YOUR TASK => Among the entries below, find the lines with "first" and copy them.

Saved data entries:
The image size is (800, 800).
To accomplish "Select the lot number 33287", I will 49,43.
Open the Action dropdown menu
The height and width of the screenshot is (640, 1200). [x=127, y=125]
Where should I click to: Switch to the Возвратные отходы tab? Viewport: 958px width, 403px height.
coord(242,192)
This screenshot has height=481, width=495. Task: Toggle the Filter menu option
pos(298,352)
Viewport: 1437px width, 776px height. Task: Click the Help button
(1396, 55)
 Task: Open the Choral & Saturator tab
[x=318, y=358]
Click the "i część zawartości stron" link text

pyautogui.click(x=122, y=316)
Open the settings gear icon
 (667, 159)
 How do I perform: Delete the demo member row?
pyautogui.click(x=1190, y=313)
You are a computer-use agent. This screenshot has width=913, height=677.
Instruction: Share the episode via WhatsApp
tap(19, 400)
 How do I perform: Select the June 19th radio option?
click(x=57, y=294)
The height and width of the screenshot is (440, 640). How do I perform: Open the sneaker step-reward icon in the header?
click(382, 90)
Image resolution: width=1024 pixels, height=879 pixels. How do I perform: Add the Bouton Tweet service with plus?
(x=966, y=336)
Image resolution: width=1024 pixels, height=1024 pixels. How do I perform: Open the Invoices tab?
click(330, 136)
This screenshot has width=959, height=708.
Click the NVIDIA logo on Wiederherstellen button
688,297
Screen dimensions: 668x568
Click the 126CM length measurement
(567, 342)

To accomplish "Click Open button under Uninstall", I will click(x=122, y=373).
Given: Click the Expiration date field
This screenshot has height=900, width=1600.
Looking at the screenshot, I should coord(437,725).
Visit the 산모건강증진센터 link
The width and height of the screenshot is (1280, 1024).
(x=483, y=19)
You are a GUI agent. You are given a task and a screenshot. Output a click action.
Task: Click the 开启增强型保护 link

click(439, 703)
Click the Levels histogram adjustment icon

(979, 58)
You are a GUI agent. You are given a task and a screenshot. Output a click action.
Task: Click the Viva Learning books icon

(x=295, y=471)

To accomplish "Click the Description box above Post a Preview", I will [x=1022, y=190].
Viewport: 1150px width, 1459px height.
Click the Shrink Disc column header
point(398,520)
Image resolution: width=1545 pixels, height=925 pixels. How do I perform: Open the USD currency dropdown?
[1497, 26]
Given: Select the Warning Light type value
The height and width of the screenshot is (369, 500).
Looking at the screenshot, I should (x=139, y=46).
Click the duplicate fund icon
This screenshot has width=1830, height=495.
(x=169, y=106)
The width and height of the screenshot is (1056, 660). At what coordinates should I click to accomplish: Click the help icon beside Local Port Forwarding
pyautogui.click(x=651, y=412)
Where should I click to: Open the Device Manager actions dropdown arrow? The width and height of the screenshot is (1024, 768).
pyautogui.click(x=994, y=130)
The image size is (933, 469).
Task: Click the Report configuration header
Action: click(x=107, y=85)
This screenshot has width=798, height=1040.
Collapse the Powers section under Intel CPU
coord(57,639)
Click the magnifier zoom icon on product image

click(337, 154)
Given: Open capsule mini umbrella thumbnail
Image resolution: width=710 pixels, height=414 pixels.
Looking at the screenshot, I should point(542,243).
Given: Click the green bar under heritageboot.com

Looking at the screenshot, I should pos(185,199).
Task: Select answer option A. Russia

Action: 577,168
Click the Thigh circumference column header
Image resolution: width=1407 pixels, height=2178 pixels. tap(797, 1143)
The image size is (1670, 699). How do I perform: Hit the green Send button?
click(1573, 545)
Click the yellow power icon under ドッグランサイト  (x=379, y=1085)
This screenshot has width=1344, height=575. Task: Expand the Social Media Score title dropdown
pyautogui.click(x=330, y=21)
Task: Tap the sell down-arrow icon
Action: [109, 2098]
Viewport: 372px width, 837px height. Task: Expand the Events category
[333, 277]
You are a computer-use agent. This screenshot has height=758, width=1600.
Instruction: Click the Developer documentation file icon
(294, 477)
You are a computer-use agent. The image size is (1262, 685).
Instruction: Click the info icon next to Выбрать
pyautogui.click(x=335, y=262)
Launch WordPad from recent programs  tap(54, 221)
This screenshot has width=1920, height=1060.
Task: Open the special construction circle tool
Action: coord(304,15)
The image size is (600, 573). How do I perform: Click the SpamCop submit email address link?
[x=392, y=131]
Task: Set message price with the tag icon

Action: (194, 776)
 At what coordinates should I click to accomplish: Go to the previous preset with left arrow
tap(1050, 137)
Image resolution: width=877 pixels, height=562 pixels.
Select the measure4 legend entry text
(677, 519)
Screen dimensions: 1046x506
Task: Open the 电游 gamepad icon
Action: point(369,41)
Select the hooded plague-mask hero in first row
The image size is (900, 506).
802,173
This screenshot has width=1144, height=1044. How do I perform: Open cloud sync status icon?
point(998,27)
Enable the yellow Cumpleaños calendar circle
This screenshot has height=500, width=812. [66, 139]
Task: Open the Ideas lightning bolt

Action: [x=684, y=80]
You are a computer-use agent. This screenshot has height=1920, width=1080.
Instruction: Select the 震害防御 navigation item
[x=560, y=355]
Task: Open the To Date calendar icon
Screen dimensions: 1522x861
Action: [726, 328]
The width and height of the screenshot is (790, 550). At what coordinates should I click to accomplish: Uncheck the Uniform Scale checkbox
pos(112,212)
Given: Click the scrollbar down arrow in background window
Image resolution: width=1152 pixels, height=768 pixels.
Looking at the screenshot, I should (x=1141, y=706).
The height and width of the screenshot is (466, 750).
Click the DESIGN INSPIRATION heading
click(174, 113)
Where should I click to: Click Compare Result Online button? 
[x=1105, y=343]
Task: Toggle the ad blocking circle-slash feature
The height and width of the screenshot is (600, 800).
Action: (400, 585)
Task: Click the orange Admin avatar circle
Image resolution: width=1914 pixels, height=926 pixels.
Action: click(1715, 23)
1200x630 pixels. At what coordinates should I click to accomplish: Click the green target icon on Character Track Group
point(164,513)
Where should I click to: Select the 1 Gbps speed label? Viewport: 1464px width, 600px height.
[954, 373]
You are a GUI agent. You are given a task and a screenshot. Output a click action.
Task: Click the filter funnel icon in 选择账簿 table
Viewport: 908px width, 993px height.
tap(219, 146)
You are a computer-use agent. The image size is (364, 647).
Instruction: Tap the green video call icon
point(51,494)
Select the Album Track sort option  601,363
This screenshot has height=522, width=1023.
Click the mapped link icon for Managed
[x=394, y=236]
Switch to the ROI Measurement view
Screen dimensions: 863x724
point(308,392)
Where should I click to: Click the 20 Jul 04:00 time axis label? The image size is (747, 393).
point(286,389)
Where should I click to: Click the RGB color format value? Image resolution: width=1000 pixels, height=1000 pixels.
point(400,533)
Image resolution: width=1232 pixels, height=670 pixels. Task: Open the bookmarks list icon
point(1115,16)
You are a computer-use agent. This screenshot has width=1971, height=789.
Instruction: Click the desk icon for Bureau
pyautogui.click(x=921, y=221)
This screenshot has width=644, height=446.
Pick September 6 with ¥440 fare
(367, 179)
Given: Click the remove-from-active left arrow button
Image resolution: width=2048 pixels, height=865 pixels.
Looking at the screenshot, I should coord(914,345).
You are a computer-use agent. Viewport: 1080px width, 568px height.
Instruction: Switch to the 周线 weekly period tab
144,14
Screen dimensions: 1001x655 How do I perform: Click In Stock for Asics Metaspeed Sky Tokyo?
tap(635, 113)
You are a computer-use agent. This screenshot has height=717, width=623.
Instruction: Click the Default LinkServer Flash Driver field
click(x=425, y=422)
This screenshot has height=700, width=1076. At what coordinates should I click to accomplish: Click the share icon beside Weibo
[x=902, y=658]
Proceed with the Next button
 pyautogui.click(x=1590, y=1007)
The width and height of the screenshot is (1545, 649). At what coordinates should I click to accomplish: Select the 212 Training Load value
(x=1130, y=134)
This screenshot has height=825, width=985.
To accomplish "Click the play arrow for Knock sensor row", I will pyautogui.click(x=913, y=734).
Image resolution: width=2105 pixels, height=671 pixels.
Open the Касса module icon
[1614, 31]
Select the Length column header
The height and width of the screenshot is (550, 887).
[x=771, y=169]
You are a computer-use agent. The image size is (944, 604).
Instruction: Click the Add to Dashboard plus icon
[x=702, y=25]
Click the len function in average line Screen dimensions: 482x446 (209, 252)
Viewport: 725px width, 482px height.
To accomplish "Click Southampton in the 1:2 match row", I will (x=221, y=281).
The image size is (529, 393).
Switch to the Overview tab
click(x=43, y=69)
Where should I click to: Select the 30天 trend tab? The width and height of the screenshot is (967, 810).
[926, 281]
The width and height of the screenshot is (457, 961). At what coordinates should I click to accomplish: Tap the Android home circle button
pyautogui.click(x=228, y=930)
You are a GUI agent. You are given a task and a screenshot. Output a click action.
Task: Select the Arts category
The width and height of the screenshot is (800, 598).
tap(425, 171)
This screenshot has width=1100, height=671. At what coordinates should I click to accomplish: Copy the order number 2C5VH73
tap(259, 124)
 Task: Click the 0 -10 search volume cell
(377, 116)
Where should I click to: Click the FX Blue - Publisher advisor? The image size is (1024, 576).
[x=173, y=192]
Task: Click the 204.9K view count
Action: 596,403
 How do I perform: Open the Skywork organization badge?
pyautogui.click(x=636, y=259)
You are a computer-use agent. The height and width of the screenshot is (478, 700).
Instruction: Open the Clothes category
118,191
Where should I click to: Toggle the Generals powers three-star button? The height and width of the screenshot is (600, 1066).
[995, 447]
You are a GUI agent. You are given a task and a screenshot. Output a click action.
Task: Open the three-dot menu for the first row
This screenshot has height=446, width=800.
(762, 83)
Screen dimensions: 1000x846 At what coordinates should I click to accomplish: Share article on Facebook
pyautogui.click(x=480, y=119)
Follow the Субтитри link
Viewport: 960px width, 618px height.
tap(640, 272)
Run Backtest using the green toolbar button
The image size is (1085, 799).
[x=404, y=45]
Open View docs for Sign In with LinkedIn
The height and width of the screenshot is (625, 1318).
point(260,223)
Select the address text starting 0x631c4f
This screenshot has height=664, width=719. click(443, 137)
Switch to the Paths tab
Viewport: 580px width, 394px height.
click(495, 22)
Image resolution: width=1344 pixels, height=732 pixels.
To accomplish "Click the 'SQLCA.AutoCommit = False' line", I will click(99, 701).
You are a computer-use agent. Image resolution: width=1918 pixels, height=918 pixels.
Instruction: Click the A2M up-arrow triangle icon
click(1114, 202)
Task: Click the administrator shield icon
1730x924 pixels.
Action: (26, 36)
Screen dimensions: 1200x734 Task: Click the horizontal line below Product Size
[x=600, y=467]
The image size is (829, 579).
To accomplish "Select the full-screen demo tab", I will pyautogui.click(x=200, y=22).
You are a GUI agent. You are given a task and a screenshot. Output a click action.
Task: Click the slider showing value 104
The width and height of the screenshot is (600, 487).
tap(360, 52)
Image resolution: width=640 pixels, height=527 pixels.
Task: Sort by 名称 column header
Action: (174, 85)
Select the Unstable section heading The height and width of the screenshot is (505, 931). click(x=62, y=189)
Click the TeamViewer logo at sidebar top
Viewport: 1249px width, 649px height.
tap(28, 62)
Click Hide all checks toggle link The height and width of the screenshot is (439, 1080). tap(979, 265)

PROBLEM SOLUTION =>
Select the hooded plague-mask hero in first row
Task: Open the three-dot menu for the first row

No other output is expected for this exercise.